United Arab Emirates

Sand mining — the global environmental crisis you’ve never heard of.

As incredible as it might seem, the world is running out of sand.

Depending on who you talk to, whether in academia or in the conservation community — or with anyone who keeps up on the news and reads between the lines —sand is the new gold, the new coltan, the new diamonds.

The New Yorker, The Guardian, al-Jazeera English, The Economist, Business Insider, the journal Science and countless others have weighed in on the looming sand crisis.

As headlines go, though, this one is decidedly unsexy. Sand doesn’t have its own lobby group. Sand isn’t an icon animal on the brink of extinction, nor does it seem as immediate and far-reaching in our day-to-day lives as the precarious state of the world’s oceans. Not even David Attenborough, probably,  could pull off a cautionary documentary series about sand, and get people to watch.

©Pixabay/Creative Commons

©Pixabay/Creative Commons

I’ve enclosed a couple of links below to the more authoritative, recent — and reliable — media accounts of what for all intensive purposes looks like a looming existential crisis.

Here at a glance, though, are the big-picture issues, facts, questions and arguments, whittled down to a few brief, basic pointers.

• The problem, as always, is overpopulation — too many people, with more arriving all the time — coupled with overheated economies competing for a finite and ever-dwindling supply of natural resources.

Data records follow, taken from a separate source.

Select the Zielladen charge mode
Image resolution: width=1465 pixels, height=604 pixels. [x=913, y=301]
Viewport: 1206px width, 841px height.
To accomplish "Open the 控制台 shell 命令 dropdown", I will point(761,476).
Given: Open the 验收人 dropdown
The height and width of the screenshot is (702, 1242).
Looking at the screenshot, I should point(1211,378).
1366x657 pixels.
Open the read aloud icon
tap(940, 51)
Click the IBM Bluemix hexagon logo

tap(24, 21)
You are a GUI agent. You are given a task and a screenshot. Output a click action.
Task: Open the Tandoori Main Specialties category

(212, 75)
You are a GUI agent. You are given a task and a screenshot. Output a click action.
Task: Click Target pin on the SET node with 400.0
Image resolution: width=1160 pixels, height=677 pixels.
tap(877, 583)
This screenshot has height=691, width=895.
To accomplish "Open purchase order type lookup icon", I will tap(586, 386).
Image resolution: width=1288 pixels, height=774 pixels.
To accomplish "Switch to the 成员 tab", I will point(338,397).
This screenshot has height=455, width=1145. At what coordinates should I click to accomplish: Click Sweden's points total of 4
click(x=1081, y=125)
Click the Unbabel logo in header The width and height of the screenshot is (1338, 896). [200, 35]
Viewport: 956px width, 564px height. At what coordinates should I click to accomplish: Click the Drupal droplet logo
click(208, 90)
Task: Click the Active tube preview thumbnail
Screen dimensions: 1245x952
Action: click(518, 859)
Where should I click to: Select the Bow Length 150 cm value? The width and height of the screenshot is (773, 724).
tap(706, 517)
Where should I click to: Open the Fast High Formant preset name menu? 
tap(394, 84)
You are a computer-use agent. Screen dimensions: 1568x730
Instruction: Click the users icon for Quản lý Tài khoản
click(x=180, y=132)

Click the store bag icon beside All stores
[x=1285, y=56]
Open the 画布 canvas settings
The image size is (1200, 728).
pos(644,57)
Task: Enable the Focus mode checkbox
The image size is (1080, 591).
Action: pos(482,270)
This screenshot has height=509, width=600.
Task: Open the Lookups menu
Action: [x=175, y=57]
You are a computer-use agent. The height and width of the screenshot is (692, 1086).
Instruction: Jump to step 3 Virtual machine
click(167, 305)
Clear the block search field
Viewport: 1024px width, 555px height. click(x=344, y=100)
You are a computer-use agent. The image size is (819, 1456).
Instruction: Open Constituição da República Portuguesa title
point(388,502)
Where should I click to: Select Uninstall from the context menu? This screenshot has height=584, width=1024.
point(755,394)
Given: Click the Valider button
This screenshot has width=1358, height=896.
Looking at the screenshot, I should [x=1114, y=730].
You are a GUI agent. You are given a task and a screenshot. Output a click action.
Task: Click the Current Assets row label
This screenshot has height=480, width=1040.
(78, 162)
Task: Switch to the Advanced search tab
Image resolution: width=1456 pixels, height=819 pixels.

• Sand is vital for use in construction. It is one of the  primary ingredients of concrete.

• The world’s largest, ever-expanding deserts contain huge deposits of sand, it is true, but it’s the wrong kind.

• Desert sand is composed mostly of tiny, finely rounded grains, sculpted and smoothed by wind erosion. The sand used in concrete is of a more jagged, rough-edged kind — the kind found, ideally, at the bottom of riverbeds.

• Riverbed sand is prized because it has the right texture and purity, and is constantly washed clean by running water. Freshwater, not salt.

• As the sand needed for construction becomes more sought after, there’s a growing black market in sand that’s illegally obtained.

• Demand drives the market, as always. Sadly for the environment, a hollowed-out riverbed in a protected, environmentally sensitive area can take decades, generations — centuries, even — to recover.

• In the meantime, illegally dredged sand leaves  environmental ruin in its wake. Sand barriers and coral reefs that protect coast communities can collapse; drinking water is polluted; and habitat that sustains fish, turtles and other riverine life is destroyed.

• Illegal sand-dredging is conducted on an industrial scale, with hundreds of trucks filled, often late at night, in a matter of hours. 

©Pixabay/Creative Commons

©Pixabay/Creative Commons

Strange but true: The world’s tallest skyscraper, the Burj Khalifa in Dubai, is surrounded by sand, part of the Arabian Desert, a vast desert wilderness that stretches from Yemen in the Persian Gulf to Jordan and Iraq in the heart of the Middle East. And yet, the Burj Khalifa was constructed with concrete incorporating “the right kind of sand” — imported from Australia. Everything comes at a cost.

Sand may not be a headline grabber, but the numbers are truly vast. 

Consider this: In 2014, the most recent year for which hard figures are available, sand accounted for 85 percent of the total weight of minded material on Planet Earth that year. That’s an issue because, according to published reports, sand is replenished by rock erosion over thousands years.

©Pixabay/Creative Commons

©Pixabay/Creative Commons

High demand inevitably leads to scarcity, which in turn means money — and money means trouble. The world sand extraction market is estimated to be worth some USD $70 billion a year; a cubic metre of sand can fetch as much as USD $100 in areas of high demand and short supply.

Sand mining is unsustainable over the long term. More and more, scientists insist this is a hidden ecological disaster in the making. We’ll be hearing a lot more about sand in the coming years, they say.

Life’s a beach, it seems, in more ways than one. To paraphrase the late great Jimi Hendrix, even castles made of sand, fall into the sea, eventually.